Years ago a top networking systems, services, and software company, made the decision to move away from vertical integration and began outsourcing manufacturing to focus efforts on more strategic elements of their business. As a result, the procurement team began analyzing data to guide improvements and automation of their supplier on-boarding process.
Their ultimate goal was to encapsulate tribal knowledge and disparate external data sources into a comprehensive workflow that was both trackable and easy to follow. Together, the procurement and business intelligence teams planned to evolve their workflow organically and needed the flexibility to make changes over time.
Changing Perspectives: New Data Metrics Required
When the company was vertically integrated the business maintained a set of common objectives under a single organizational structure, which meant procurement could easily find and analyze operational data. Manufacturing KPIs integrated with operating metrics that were related to throughput and cost-efficiency. Trends could be investigated by drilling down to shop-floor process data, build times, or purchasing activities, enabling teams to seek out improvement opportunities.
With the switch to de-centralize the organization, this type of data view was no longer available.
A new divide existed between procurement and manufacturing, requiring everyone to learn how to think and act differently when it came to managing suppliers and performance.
What that meant as implications for business intelligence:
The organization was no longer the manufacturing experts – their partners were and procurement had to learn how to work effectively with new partners.
Operations metrics were redefined to incorporate service level agreements that held new partners accountable and fit with contractual agreements.
Forecasting took on a whole different meaning after crossing contractual boundaries.
It took months to refine the new model and multiple iterations through various approaches before they could find a balance that was both effective and manageable. Finding the right data technologies was key to effective collaboration and trust-building in the new approach. Every team member had access to data in customized dashboards within Onspring, their chosen technology partner.
Fast forward many months, the procurement team realized this newfound wealth of data raised questions rooted in the other half of the data battle: managing the human aspect.
When faced with something new or when data shows something other than what is expected, people will suddenly look at data in new ways. This can be very uncomfortable and quite often stressful. As a result, these best practices were created from this experience.
Business intelligence best practices:
#1 – Respond quickly to those who need reassurance with new data
Real-time data visibility means team members who are not familiar with the data points will raise a bevy of questions. With a lack of confidence in the data, these individuals will likely come across defensive.
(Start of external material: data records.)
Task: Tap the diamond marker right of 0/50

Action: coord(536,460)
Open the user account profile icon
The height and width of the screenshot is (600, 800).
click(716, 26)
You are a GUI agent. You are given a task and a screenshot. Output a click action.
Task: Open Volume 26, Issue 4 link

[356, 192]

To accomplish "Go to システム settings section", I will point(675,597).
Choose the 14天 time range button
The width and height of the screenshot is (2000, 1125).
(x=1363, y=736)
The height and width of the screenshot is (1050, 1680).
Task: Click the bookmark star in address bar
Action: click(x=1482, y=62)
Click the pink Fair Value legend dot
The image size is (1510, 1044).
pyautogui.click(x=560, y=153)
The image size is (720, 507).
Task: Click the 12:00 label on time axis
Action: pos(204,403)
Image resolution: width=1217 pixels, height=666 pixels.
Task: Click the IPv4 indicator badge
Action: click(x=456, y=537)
Your role is to guide them into full understanding for reassurance.
Four approaches to creating reassurance:
Quick updates – Data models need to be updated quickly with new inputs as needed or must enable connecting dots across your business in new ways.
Move the bytes – Use reliable tools to collect and manipulate data and ensure team members are savvy in using the tools.
Draw pictures – Quickly generate interactive online reports that allow teams to explore data based on any new idea stemming from concerns or brainstorming sessions.
Trust others – The key enabler to velocity in business intelligence is by partnering with other teams to apply ideas and better decision making.
#2 – Think end-to-end when setting up new metrics
Any effective business intelligence program will utilize a high degree of automation. Plan upfront the disparate sources that must be utilized to pull records to aggregate into digestible data visualizations.
Subject matter experts (SMEs) need to be able to drill down into the metric’s underlying data to find the actionable nuggets. That process must be immediately accessible, not asynchronously.
In fact, SMEs need to do this level work ahead of the metric getting published to reassure leaders when something has gone red for example. SMEs must communicate to leadership the root cause of the issue is already understood and an action plan is already in place.
Often times, well-tested business continuity plans can be utilized when immediate action plans must roll into effect for risk mitigation or supplier assessments.
#3 – Follow the journey of your end-users
To be informed end-users, team members need to develop a basic understanding of the business’ core data models. In many cases, data end-users are also sources of some of the inputs.
For each team member interacting with data, communicate:
From where data records are sourced
The reliability of those data sources
How formulas are calculated to display data findings
Depending on where your end-users sit in the overall journey, their understanding of the findings will differ. Plan to educate end-users to inform them of the who, what, when, where, and how so they can compose the why.
This organization’s de-verticalization resulted in a decade of adapting to change. Their team’s tolerance for adjustment is high, which has helped their ability to respond to events like tariffs and COVID. If your business is new to significant change, using business intelligence will aid in smarter decision-making that enables teams to be more nimble.
Make a list of what data you need to make better decisions and then outline where that data can be sourced – and make this list blue sky. You will be surprised that collecting data is not as hard as it may seem if you know where to look. Once you have your plans plotted, review your toolsets to ensure technology is in place to arm your team with real-time analytics and high amounts of automation.